What's actually inside a 5 GW data center?

The watt budget, end to end

A modern AI data center is mostly a building wrapped around chips, with everything else in service of keeping those chips running. For every 100 watts coming in from the substation, roughly:

• ~60–70 W goes to the chips themselves — GPUs, CPUs, and HBM.
• ~15–25 W goes to cooling — chillers, pumps, CDUs, immersion loops.
• ~5 W goes to networking — switches, optics, NVLink/InfiniBand.
• ~5–10 W is lost to power conversion and distribution — UPS, transformers, PSU efficiency.

The single number that captures this is PUE — Power Usage Effectiveness, defined as total facility energy divided by IT energy. A PUE of 1.0 means every watt goes to compute. A PUE of 2.0 means half the watts heat the air outside. Best-in-class hyperscaler builds in 2026 hit 1.06–1.10. Legacy enterprise data centers still average 1.5.

The cooling problem nobody plans for

Chips dissipate almost all the energy they consume as heat. A B200 draws 1.2 kW; that's 1.2 kW of waste heat per chip, in a rack that holds 36 of them, in a row of racks that holds 8 racks. A single NVL72 rack pulls about 120 kW. A row of them, ~1 MW. A modest training cluster, ~50 MW of heat to move out of the building.

Air cooling stops working past about 50 kW per rack. Above that you need direct-to-chip liquid cooling — cold plates bolted to the GPU, with coolant pumped through them. Above ~150 kW per rack you need full immersion — the entire system submerged in dielectric fluid.
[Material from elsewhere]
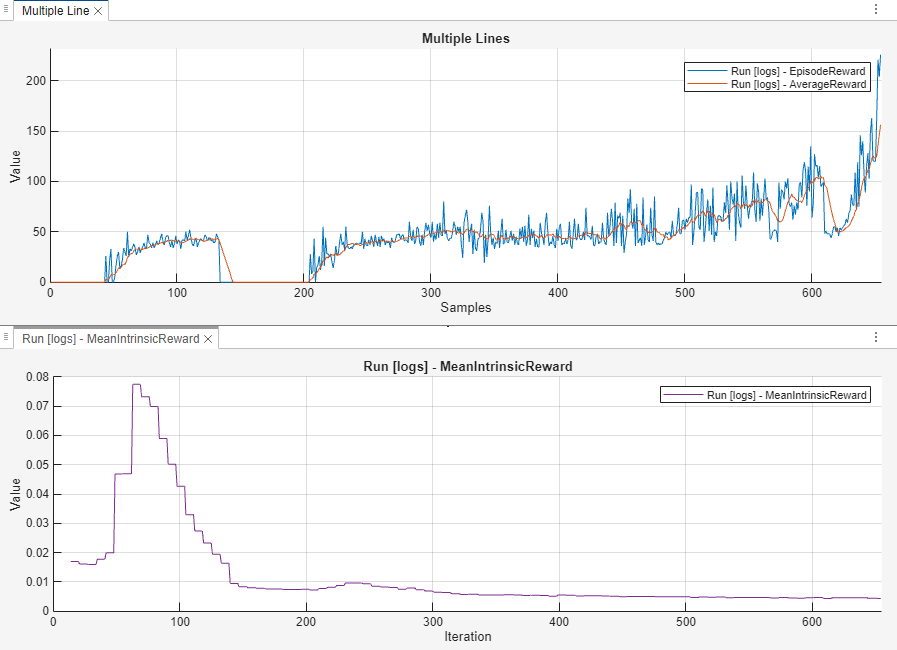Click the "Multiple Lines" plot title

465,39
Both are well-understood; both require plumbing the building, which means cooling becomes an architecture decision before the first server is racked.

The physical scale

A 1 GW data center is roughly:

• ~700,000 GPUs at ~1.4 kW each (mix of training and inference loads).
• Tens of millions of square feet across multiple buildings on a single campus.
• Dozens of MW-class transformers stepping 33 kV grid power down through 4 kV → 415 V → 48 V at the rack and finally ~1 V at the chip.
• Hundreds of kilometres of fiber and copper wired into a single fabric so that any GPU can talk to any other within a few microseconds.
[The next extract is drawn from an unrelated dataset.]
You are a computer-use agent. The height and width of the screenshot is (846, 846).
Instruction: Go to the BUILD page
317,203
A 5 GW campus is five of those, ideally co-located so they can share substations, cooling water, and a single low-latency fabric. The physical footprint approaches a square kilometre. Construction lead times are 3–5 years from first dirt to first GPU lit.
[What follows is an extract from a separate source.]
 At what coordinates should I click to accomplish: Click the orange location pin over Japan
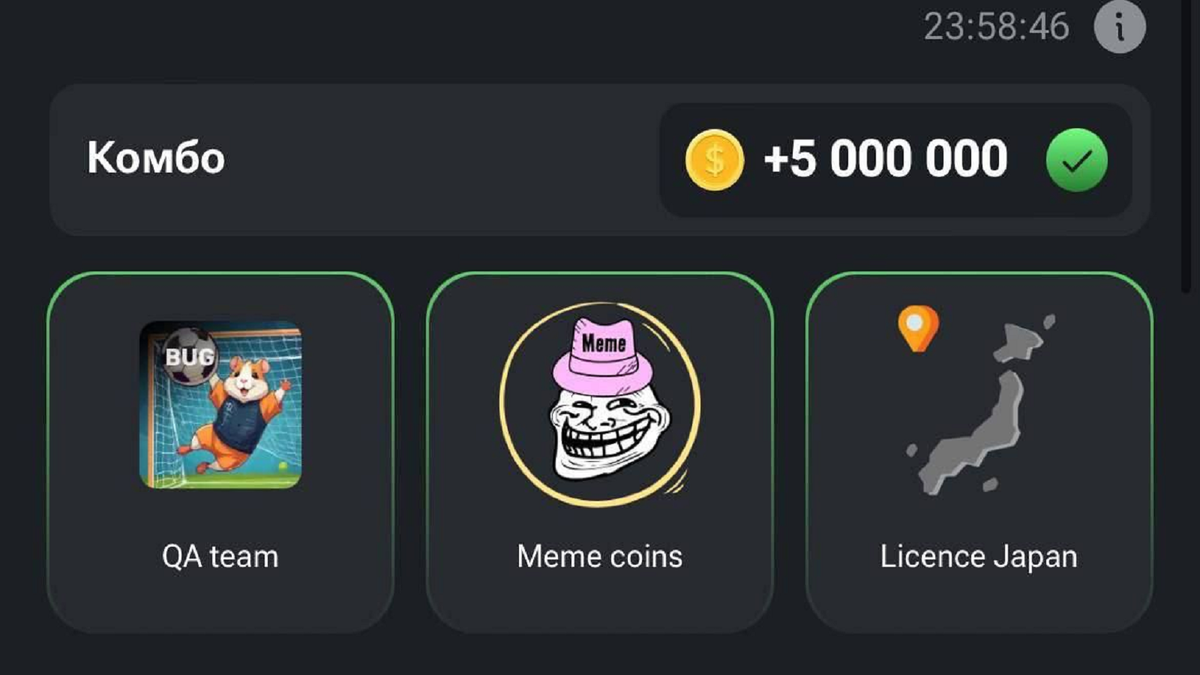click(x=918, y=329)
Power delivery, substation to silicon

The most underrated engineering inside the building is the round-trip from the grid to the chip. Power arrives at 33 kV from the utility — high enough that wires are thin and losses are tolerable. On site it gets stepped down through several stages: 33 kV → 4 kV (medium-voltage distribution inside the building), 4 kV → 415 V (the low-voltage feed to a rack), 415 V → 48 V (rack-level DC bus), 48 V → ~1 V (at the GPU's voltage regulator).

Each conversion loses 1–3% as heat. Compound that across five stages and you get the 5–10% distribution loss that shows up in the PUE budget. Newer architectures push 800 V DC at the rack to cut intermediate stages. Cumulative gains in this layer can shave 3–5 percentage points off facility-wide losses — not glamorous, but at 5 GW campus scale, equivalent to 150–250 MW of net compute capacity, recovered without buying more chips.

Why this matters for AI strategy

The “chip wars” framing of the last two years is correct but incomplete. Inside the building, the binding constraints rotate among silicon, cooling, and power delivery on roughly an 18-month cycle. A frontier-capable site in 2026 needs all three architectures aligned — direct-liquid or immersion cooling, 800 V DC distribution, and a substation built for full-rated draw on day one. Sites built for the 2023 standard cannot be retrofitted to 2026 spec without gutting them.

That is why hyperscalers are buying greenfield land and starting from a clean sheet rather than expanding existing campuses. And it is why the operators with the largest, most-modern contiguous footprints have a structural lead that is harder to compete away than the chip lead it sits on.